Trencher also has a regenerative healing factor and super strength, however, it seems that both of these are slightly controlled by Phoebe, who also can initiate programs within Trencher's body, at one point injecting an adrenal burst into his system so that he could stand toe to toe against Supreme and have an even chance in the fight. The adrenal burst, however, cannot be sustained long, as it will burn Trencher's body up from the inside out, but its initiation allows him to fight even top tier, near godlike, characters for a short time.
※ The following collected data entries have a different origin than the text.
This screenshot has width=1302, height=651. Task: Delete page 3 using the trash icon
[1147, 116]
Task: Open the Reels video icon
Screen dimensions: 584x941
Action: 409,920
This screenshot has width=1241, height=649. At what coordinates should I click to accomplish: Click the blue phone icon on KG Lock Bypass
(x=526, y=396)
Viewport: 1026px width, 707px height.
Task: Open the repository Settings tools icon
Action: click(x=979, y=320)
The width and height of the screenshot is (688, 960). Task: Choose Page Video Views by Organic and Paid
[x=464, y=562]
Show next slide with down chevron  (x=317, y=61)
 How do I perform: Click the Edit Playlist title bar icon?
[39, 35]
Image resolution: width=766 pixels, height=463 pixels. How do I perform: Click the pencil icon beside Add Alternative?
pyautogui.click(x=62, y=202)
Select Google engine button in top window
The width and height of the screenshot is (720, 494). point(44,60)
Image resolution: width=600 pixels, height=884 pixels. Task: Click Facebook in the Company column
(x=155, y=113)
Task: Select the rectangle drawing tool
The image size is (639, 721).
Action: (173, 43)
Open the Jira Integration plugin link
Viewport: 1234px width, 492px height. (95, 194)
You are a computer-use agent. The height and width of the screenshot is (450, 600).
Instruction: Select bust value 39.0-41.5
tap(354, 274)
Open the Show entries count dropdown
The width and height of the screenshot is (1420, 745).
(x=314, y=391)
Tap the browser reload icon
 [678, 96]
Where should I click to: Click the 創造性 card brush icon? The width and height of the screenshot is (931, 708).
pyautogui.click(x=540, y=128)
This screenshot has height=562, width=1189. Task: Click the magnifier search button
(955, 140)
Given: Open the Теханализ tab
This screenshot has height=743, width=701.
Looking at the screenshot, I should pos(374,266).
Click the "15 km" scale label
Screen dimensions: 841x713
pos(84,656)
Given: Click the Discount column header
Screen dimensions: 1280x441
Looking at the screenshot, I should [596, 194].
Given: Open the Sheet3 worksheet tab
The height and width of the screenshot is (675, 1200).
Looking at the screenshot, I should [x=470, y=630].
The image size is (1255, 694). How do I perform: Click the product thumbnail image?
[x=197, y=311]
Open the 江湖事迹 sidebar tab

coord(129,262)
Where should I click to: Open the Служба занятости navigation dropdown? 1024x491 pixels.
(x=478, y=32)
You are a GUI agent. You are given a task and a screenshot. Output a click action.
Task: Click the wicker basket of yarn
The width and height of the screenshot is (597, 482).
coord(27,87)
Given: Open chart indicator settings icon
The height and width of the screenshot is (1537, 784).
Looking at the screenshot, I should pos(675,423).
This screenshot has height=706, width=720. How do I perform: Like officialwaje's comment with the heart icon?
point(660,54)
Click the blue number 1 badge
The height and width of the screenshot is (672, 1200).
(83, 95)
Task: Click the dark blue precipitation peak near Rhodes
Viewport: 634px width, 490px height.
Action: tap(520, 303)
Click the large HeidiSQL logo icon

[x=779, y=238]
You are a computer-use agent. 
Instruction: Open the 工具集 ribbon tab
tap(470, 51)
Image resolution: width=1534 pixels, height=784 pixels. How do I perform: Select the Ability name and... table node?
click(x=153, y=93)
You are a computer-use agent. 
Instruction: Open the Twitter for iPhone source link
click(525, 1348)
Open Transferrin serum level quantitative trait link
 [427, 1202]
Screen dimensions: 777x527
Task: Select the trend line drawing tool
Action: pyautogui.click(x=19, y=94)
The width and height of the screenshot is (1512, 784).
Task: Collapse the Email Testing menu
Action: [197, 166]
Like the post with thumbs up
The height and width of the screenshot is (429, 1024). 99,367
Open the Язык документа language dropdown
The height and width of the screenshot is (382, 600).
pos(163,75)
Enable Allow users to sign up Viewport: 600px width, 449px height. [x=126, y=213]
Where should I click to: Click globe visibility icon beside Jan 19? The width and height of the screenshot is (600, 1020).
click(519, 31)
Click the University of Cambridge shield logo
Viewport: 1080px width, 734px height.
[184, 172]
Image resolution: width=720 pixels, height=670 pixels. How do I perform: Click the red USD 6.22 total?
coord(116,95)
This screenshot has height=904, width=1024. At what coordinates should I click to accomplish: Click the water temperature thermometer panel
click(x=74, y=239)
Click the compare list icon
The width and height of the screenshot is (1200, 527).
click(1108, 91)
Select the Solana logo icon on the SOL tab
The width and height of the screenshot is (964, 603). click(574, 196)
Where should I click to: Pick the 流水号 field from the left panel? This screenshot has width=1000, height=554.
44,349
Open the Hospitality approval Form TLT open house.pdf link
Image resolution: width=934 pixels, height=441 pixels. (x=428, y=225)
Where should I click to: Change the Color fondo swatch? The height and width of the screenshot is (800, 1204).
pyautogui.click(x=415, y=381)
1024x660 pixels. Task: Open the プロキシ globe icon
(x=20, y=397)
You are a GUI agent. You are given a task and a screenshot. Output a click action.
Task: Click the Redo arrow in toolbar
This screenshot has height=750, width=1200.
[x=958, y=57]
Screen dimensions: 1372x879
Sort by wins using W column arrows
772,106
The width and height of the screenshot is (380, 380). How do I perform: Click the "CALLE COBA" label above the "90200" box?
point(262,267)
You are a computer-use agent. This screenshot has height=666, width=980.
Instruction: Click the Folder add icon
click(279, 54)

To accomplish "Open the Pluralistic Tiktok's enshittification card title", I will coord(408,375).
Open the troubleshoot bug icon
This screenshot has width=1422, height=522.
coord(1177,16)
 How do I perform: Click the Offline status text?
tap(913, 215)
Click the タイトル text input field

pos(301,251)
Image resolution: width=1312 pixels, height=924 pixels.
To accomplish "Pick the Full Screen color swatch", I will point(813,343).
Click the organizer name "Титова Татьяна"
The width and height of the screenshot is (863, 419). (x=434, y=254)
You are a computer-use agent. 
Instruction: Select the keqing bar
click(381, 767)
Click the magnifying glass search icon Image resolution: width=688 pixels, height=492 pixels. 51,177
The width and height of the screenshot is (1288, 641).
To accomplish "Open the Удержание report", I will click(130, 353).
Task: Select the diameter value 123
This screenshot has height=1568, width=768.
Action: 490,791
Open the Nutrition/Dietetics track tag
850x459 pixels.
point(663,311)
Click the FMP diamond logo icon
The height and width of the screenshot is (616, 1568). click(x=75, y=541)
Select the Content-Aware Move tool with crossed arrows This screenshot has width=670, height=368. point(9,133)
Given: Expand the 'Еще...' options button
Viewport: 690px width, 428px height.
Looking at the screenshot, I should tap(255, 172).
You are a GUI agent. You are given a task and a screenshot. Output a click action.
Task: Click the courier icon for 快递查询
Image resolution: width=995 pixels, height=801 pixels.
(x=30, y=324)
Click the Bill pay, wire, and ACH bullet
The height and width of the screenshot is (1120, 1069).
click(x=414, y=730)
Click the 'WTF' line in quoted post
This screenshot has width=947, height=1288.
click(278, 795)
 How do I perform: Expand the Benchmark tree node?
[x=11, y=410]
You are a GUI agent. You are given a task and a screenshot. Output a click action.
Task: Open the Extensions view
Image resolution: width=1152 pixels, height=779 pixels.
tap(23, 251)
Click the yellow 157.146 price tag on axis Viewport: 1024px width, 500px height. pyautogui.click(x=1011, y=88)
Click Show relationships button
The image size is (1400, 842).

Trencher also possesses a large arsenal of heavy weapons, and is quite proficient in marksmanship. Though he tends to get very close to his targets and use rapid fire weapons to blow them to pulp in order to make sure they're dead, as he is much more dangerous up close due to his physical strength and high caliber weaponry make it near impossible to escape him close range.

==Status==
Giffen stated in a 2008 interview that, "There is not a chance Trencher will ever appear in another comic book...I've moved on. The character doesn't interest me anymore. Never say never, but...never."

==Collected editions==
Boom! Studios released a Trencher trade paperback reprinting the four issues.

There is no collections of the Images of ShadowHawk 1–3, Blackball Comics issue 1, and Trencher X-Mas Bites Holiday Blowout issues on the internet, but all can be found very cheap in back issue bins.

Mr. Monster's Books Of Forbidden Knowledge Volume 0 (Trade Paperback), contains The "Not quite a crossover" and the unfinished Blackball Comics Issue 3 retitled "Never Touch A Satan Glass"

Dave Elliot's Sharky (Hardcover) Issue 4

ShadowHawk: Chronicles (Trade Paperback) collects most of Shadowhawk: The monster within, but is missing Badrock and Company #6 and ShadowHawk #0, which completes the "monster within" story arc.